◆ What to work on:
In the data below, find the line containing "Screen dimensions: 188x122"; transcribe it and each line after it exactly, through the last, skipping pictures.

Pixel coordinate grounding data
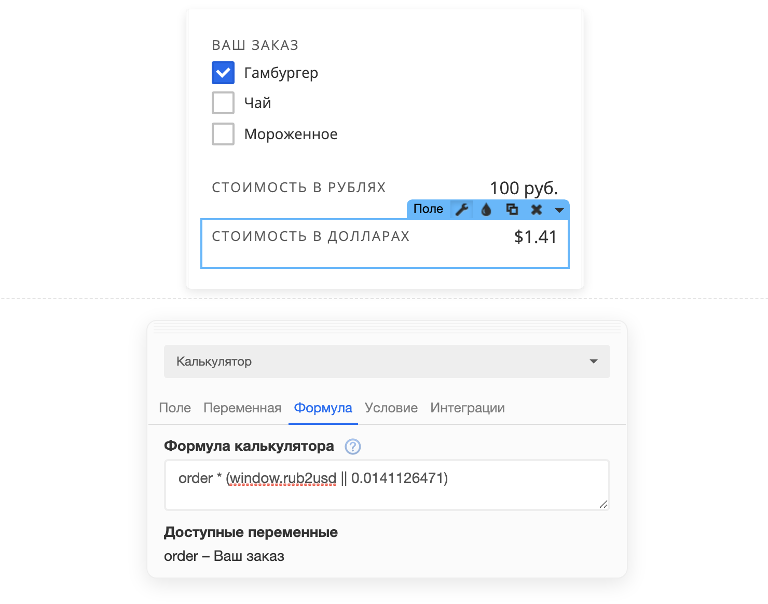Click the Поле label on field toolbar
Image resolution: width=768 pixels, height=604 pixels.
(x=428, y=209)
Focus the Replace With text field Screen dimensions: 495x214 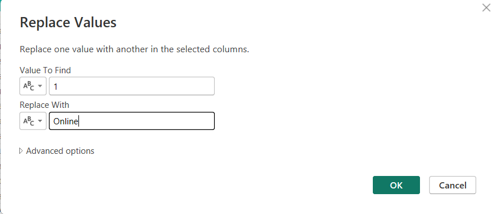pyautogui.click(x=132, y=121)
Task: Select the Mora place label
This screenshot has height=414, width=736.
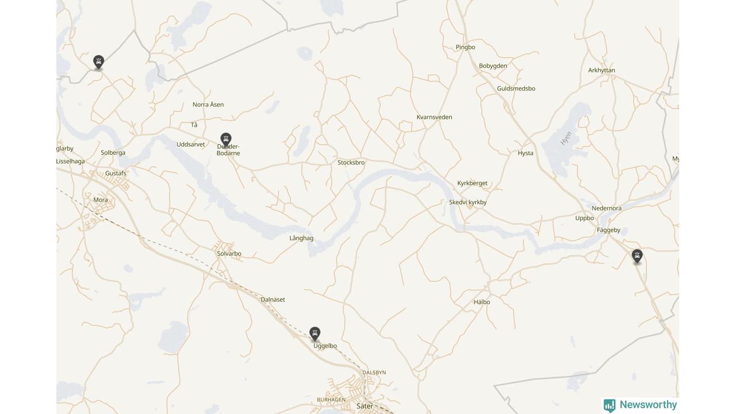Action: click(x=101, y=200)
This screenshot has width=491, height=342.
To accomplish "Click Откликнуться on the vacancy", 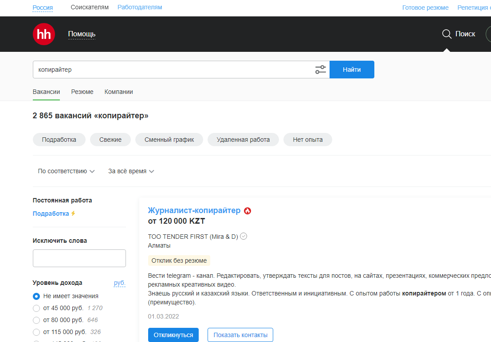I will (x=173, y=335).
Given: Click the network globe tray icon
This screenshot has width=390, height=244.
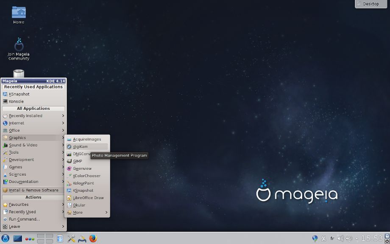Looking at the screenshot, I should [315, 238].
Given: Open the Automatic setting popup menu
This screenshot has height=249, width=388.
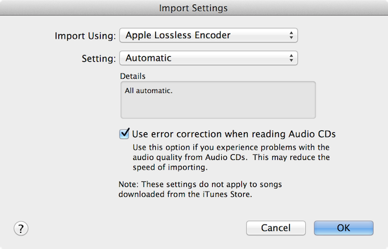Looking at the screenshot, I should [x=208, y=58].
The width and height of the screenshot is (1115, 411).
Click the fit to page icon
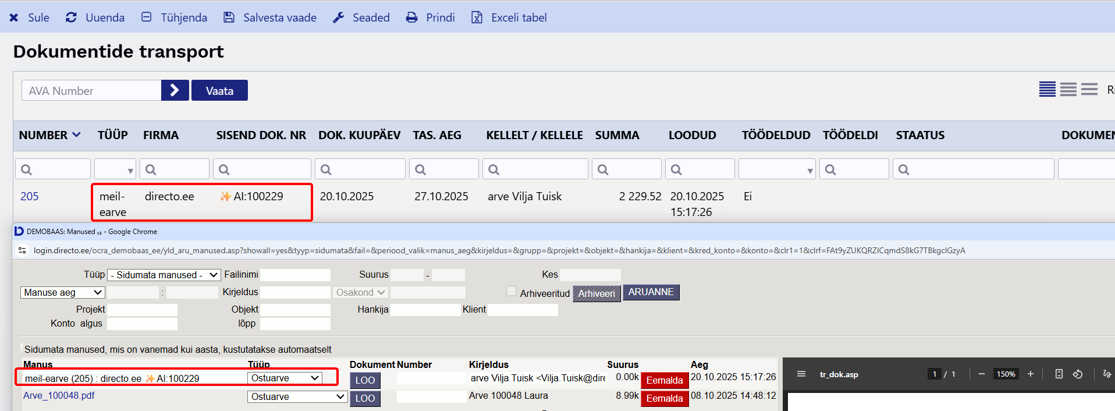pos(1059,374)

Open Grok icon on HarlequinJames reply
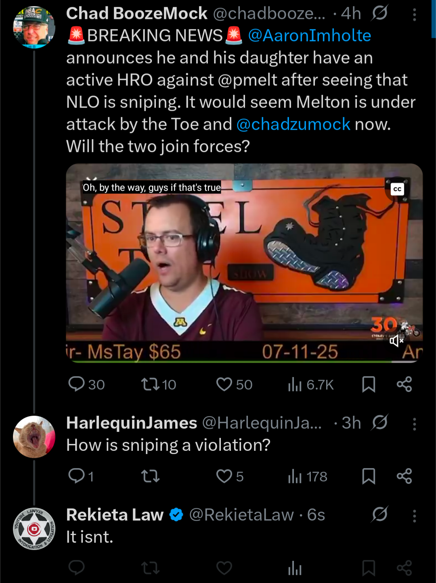380,423
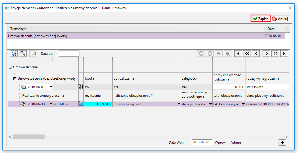Cancel editing with the Anuluj button
Screen dimensions: 298x153
pyautogui.click(x=281, y=19)
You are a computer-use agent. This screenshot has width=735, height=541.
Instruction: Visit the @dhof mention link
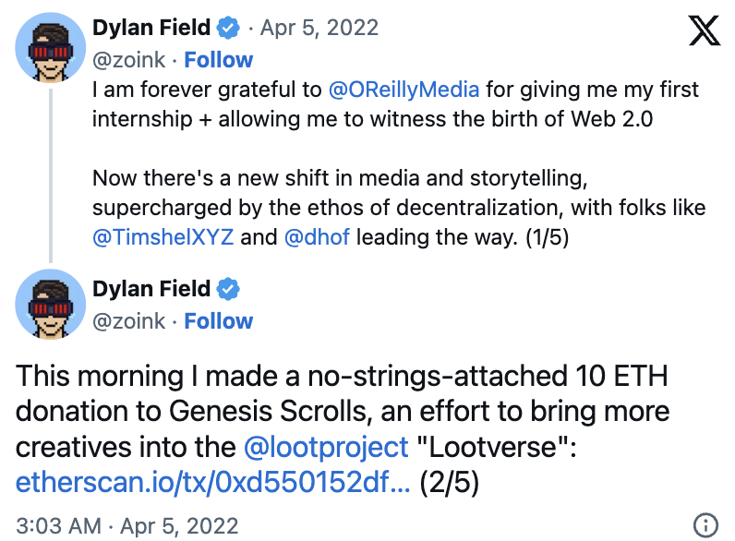pos(317,237)
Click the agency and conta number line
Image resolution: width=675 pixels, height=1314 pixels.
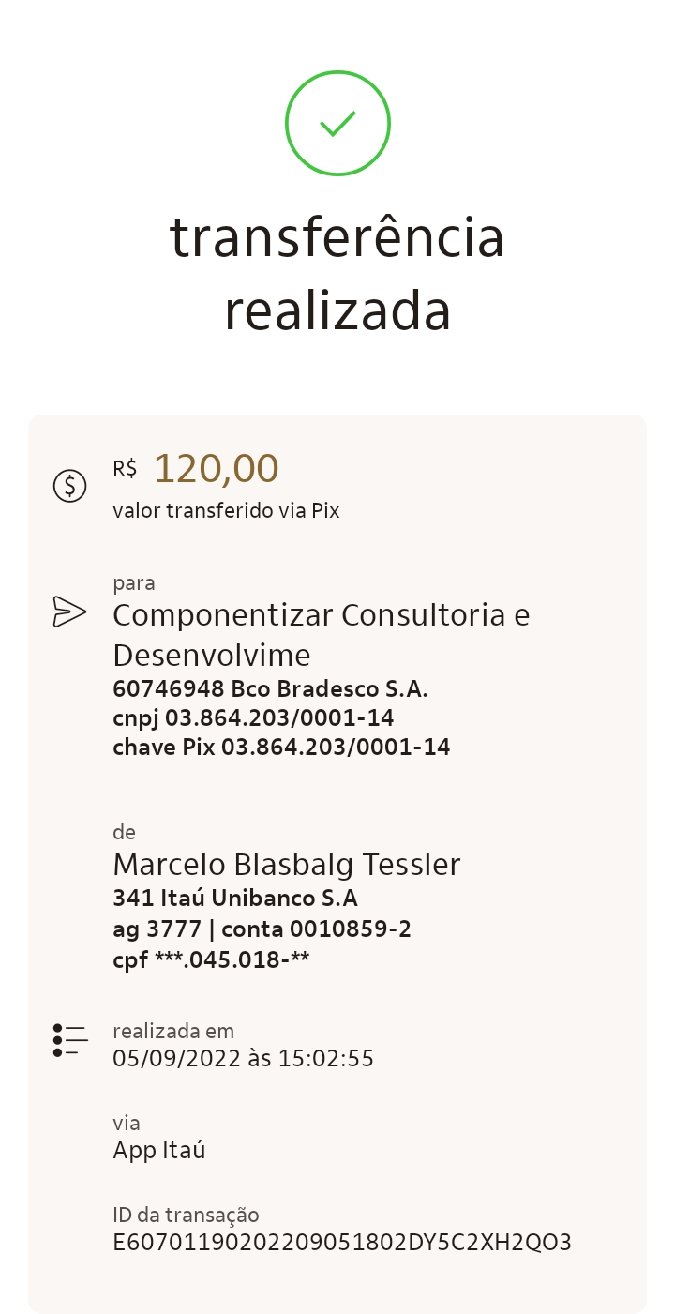(x=262, y=929)
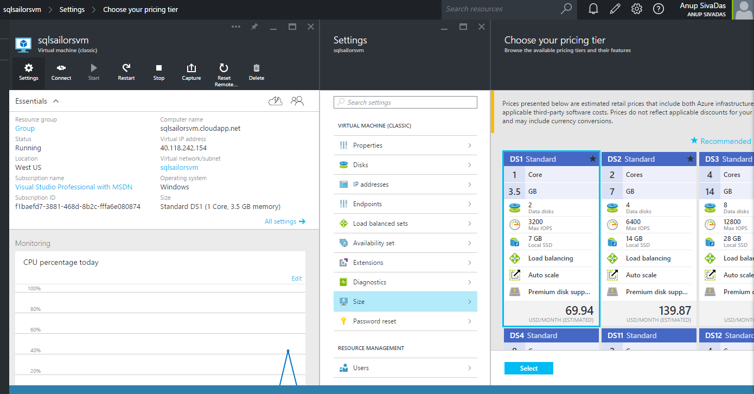Open the All settings link
This screenshot has width=754, height=394.
[285, 221]
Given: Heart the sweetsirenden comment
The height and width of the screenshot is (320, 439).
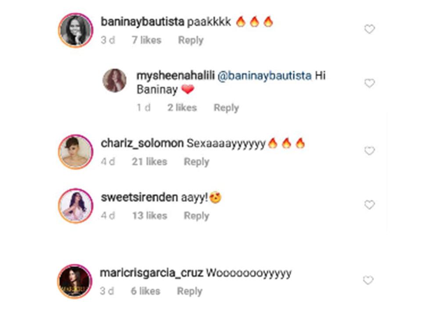Looking at the screenshot, I should tap(370, 205).
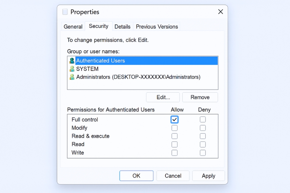This screenshot has width=290, height=193.
Task: Check Allow for Write permission
Action: (174, 153)
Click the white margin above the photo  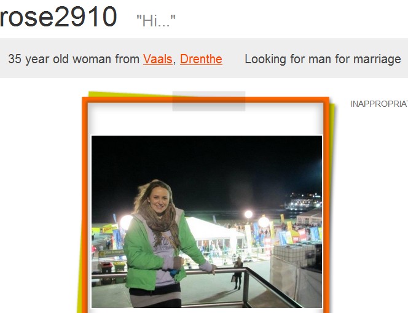click(x=206, y=122)
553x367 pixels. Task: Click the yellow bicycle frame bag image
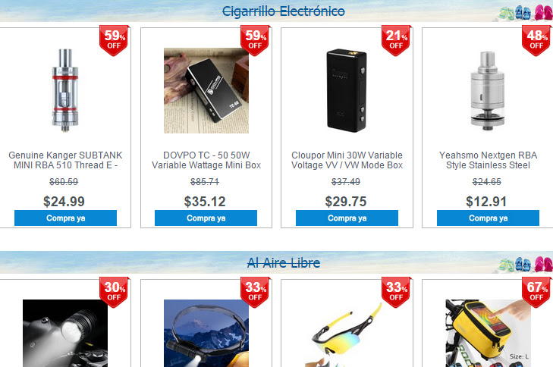pos(488,333)
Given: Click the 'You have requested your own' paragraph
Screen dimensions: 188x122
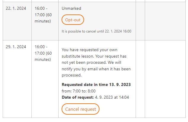Looking at the screenshot, I should [x=96, y=62].
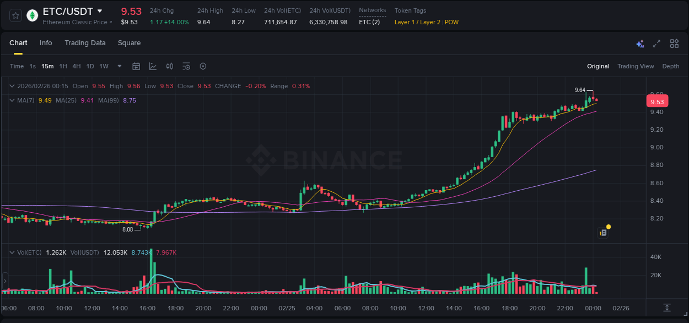Viewport: 689px width, 323px height.
Task: Open the indicators list icon
Action: tap(186, 66)
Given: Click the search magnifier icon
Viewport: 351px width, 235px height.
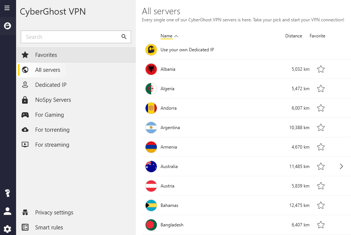Looking at the screenshot, I should 124,37.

◆ Problem solution:
Screen dimensions: 188x122
Looking at the screenshot, I should [x=96, y=62].
Viewport: 689px width, 323px height.
Task: Open the indicators list icon
Action: tap(186, 66)
Given: Click the search magnifier icon
Viewport: 351px width, 235px height.
Looking at the screenshot, I should 124,37.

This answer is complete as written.